Ветры дуют с моря, ветров много, дуют сообща. Рождённые на океане, баюканные в ледяных колыбелях, они в поисках иного, тёплого раздолья нестройными толпами вторгаются на материк. Лгали птицы, гостьи юга: в лесах мрак да тишь, в тундрах ровень да болото вересом поросли, на вересине комар сидит да лапой пузо гладит… Закутанные в метели, они поют тогда унывные песни о покинутой и милой родине, и вот на всей великой низменности, слегка холмистой и покатой к морю, останавливаются реки, наваливаются снежные небеса, а земля лежит бездыханна, одета в белые лохмотья зимы. К маю снова налетают обманщицы, дружно верещат ручьи, бегут крикливые ветры юга, а снег, разделённый поровну между Двиной да Волгой, шумливо расползается по своим отечествам-морям. Тут его заодно, на радостях, грузят рубленым лесом, грузят шпальником, коротьем, пиловником… поверх плотов садятся весёлые, горластые ребята, и освобождённые воды тащат, не чуя тяжести, не умещаясь в берегах.

Они едут и смотрят: по склонам холмов ельники, а по холмам сосна; пески да глина, да супеси. Дует моряна с севера, зеленя лезут туго, а жители все охотники да рыбаки. Лесные ещё смолу курят, приречные скотинкой живут, а остатняя треть разбредается с осени по отхожим промыслам. Города здесь по пальцам перечесть, оттого вой в городах и безработица. Оттого повелось от века: чуть снег — артелями расходятся по лесам, курятся чёрные избушки в глуши, с гулким скрежетом валится промёрзлый лес, а бойкие крестьянские клячонки стаскивают его на берег первобытным волоком, без подсанков, за ноздрю. А в самых дебрях, куда никто не ходит и ничего не ищет, бродит тленье, гибнет лес на корню, болотится, засорён перестоем да валежником, откуда всякая цветная гниль, в жару — отлупа, в холод — морозобоина и другая стихийная порча добра. Летом, едва теплынь, на тех же местах, где гуляли ледовитые ветры, зачинается великая гарь.

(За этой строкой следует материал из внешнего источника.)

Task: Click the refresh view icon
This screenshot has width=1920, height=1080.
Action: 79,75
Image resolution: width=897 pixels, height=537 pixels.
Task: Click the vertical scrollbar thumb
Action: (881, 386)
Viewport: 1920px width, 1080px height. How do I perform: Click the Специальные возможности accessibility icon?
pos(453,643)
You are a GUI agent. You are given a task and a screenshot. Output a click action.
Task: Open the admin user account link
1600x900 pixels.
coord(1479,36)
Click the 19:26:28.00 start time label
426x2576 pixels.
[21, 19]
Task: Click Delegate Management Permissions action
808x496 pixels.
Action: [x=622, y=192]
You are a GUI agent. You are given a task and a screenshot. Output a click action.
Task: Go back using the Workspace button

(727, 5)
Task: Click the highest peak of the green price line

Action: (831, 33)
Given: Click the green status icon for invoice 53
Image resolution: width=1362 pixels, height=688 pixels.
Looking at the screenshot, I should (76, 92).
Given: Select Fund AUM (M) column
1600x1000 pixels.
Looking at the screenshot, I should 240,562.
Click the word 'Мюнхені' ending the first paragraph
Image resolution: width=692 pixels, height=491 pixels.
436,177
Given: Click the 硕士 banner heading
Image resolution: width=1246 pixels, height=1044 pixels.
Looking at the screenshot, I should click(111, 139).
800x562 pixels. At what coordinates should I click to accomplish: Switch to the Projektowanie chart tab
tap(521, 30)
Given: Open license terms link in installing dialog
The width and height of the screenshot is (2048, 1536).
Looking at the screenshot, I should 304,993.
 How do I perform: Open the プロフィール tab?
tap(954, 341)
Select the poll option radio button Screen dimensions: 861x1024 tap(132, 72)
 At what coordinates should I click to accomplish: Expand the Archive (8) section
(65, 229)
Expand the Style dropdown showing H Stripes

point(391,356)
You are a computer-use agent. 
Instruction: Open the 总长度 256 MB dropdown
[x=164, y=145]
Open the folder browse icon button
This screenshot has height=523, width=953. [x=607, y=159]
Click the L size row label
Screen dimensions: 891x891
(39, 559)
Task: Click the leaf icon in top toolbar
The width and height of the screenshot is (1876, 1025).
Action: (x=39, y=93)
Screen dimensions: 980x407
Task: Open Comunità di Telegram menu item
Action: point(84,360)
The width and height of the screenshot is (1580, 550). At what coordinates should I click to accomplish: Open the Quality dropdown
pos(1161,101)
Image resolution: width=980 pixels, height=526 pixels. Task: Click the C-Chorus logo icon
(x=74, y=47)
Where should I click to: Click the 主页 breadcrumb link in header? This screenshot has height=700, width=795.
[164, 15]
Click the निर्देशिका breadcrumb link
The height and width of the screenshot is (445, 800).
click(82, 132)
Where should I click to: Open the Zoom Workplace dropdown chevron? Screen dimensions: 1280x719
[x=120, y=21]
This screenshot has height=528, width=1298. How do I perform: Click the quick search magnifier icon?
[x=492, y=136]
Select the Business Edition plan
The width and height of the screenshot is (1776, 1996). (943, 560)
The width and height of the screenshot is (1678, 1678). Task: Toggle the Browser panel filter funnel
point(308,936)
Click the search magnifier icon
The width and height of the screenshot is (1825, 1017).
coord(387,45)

Костерка не притушит охотник, сунет любознательности ради спичку в мох мимохожий озорник, и тогда на сотни вёрст страшно полыхает дебрь; ветер чешет её огненные колтуны, а солнце меркнет, как яйцо, забытое в костре. В те месяцы всё там, хлеб и вода, пахнет дымом; в отускневшем зное расслабленно звенит комар, и самый дым для горожан не более чем признак пришествия весны. В лесничьих сторожках одичалые, приставленные к лесу в дядьки, сидят бородачи; они спят и видят неописуемые сны, они страдают чудовищными флюсами и пьют втихомолку, зарастая волосом и равнодушные ко всему.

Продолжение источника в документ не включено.